A Look Into the Selection of Senior Graduation Speakers
As the BSM seniors’ final spring semester is well underway, the selection process has begun to decide who will give the annual senior speech at this year’s graduation.
The senior speech is always a thing that is very enjoyable and makes graduation special for everyone in attendance. Senior students have already been contacted by Ms. Dahlstrom, Assistant Principal of Student Life, to fill out a form regarding who will be chosen to give the speech. “So to start off the process, I send an email out with a Google Form to the entire senior class, and they can nominate themselves or nominate someone else in their class, and then they’ll just have to say why [that student should give the speech],” Dahlstrom siad.
The whole process for being selected as the senior speaker wasn’t always in place at BSM, and it is a newer concept that was created to give everyone the chance to speak at graduation if they wanted to. Most years only one student is asked to give a speech at graduation, but it does differ from year to year. “Normally, just one [student is chosen]. In the past when I started here, well, the year before I started here, all the valedictorians gave a speech, so if there were like 10 of them, 10 speeches [were given], and that got really long. So what they did when I started here, it was this whole selection process of anybody can speak because some of the valedictorians didn’t want to speak either,” Dahlstrom said.
After being nominated, there are multiple more steps that are taken before the student is actually selected. This ensures that the right student is chosen in order to give an impactful speech at graduation to wrap up the seniors BSM experience. “So once they’re nominated, then they submit a one page outline. And then I have a panel that reads them anonymously. And then they choose the top five, those top five go on to write the full speech and then they perform a live in front of the panel and then the panel picks one,” Dahlstrom said.
As far as the content of the speech, there is no prompt that is given to students to answer from year to year, but there are some requirements given for students to think about when writing it. “The three things that I asked them to do is make sure that they’re speaking to everybody, so this includes graduates, the parents, and guests that are there. The next is about their experience at BSM, and finally ask them to try and incorporate the Scripture theme of that year,” Dahlstrom said.
Once the student(s) are selected and their speech is written, they then go on to focus on the presentation of the actual speech by working with a speech coach.
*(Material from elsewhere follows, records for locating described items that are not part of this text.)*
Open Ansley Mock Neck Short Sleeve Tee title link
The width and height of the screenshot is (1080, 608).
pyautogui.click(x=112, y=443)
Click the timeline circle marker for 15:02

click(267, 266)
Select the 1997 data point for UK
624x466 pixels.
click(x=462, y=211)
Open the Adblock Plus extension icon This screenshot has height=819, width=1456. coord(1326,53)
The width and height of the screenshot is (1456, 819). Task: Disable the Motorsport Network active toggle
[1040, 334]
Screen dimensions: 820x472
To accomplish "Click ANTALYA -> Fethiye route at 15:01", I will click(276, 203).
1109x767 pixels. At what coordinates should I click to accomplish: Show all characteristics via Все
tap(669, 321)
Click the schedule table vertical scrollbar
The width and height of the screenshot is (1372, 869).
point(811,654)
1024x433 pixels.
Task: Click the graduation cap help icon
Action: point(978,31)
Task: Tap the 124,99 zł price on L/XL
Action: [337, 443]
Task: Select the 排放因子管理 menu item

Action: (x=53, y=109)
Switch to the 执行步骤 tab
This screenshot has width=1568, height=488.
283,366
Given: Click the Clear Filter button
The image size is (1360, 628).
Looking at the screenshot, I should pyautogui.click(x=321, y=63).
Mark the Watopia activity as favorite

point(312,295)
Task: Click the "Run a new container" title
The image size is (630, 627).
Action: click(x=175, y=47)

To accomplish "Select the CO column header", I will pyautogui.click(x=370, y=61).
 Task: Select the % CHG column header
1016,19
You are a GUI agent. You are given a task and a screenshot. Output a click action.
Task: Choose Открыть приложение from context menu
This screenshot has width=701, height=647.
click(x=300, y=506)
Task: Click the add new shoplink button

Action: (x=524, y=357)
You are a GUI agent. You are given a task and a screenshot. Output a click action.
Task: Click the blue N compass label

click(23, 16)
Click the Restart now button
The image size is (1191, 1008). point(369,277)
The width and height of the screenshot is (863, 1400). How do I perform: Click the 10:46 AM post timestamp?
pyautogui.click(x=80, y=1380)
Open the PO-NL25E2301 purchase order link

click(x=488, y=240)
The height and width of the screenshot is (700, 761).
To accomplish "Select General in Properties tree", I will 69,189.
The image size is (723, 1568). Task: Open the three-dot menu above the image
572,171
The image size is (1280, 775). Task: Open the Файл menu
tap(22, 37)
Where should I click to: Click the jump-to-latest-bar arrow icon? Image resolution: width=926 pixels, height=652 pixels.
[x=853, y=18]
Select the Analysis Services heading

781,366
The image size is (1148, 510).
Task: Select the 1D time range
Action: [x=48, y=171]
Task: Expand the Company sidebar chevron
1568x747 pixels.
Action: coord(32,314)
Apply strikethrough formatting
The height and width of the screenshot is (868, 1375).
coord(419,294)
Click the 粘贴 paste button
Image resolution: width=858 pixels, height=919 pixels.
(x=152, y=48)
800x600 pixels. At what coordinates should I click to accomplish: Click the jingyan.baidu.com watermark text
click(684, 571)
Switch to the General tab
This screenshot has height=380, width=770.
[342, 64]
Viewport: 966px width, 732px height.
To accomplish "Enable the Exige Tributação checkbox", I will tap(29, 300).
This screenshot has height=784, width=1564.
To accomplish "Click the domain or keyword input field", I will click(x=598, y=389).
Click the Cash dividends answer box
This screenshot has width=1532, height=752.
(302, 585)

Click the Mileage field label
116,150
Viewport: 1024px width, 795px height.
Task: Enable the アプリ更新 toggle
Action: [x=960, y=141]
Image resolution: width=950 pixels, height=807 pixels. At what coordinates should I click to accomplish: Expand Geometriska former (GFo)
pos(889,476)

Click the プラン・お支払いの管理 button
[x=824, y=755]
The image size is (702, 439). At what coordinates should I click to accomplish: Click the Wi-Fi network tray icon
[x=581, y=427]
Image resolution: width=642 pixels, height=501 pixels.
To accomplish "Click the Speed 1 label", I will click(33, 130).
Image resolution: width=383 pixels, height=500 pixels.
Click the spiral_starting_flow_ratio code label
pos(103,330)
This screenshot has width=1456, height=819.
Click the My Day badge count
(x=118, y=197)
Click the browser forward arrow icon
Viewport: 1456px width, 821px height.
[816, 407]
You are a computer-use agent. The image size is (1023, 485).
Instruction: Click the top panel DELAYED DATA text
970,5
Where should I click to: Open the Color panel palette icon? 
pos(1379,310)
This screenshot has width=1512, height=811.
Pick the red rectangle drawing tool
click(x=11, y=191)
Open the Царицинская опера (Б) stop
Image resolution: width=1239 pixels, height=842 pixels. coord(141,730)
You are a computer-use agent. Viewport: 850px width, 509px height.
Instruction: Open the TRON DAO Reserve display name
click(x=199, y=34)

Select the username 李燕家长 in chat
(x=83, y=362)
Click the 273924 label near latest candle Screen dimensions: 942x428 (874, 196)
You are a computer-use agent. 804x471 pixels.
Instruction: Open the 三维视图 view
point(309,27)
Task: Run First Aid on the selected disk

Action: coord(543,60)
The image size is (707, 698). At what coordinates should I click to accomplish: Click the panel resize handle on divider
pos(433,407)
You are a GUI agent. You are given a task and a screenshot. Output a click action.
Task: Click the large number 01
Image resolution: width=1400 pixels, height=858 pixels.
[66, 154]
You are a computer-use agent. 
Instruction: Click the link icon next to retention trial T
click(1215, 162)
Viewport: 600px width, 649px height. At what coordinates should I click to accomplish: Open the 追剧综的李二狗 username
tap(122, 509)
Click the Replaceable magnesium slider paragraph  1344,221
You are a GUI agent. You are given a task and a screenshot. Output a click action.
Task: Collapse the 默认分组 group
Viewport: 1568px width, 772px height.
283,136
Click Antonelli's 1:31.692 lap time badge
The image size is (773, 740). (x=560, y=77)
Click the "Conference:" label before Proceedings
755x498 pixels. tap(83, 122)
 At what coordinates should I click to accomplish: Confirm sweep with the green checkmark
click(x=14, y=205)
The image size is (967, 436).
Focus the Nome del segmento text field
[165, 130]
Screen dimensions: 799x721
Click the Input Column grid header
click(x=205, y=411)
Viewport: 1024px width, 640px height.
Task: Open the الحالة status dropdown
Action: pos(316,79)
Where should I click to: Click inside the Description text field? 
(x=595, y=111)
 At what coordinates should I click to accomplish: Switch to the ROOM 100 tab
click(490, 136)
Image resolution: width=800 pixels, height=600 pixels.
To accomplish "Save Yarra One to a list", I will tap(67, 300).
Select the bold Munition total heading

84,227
While it might just be in front of your classmates and their families, it is still an important speech and the BSM faculty wants the student(s) to be set up for success. “So once they have the speech done, or pretty much done, they’ve presented it to the panel, and they’ve been selected, they go to a speech coach. Students work with the coach because some parts can get a little bit long or the parts that are hard to understand. They also work on the cadence, the rhythm, and the delivery, just making sure that they’re pausing if there’s jokes or different things like that. So those are the kinds of things that they work out and tweak before they actually deliver. And then they practice a bunch before they get up there,” Dahlstrom said.
The selection for the student to give the senior speech at graduation is still in its early stages, but with only a few months left of the school year, the pressure is on to make it memorable in every way possible.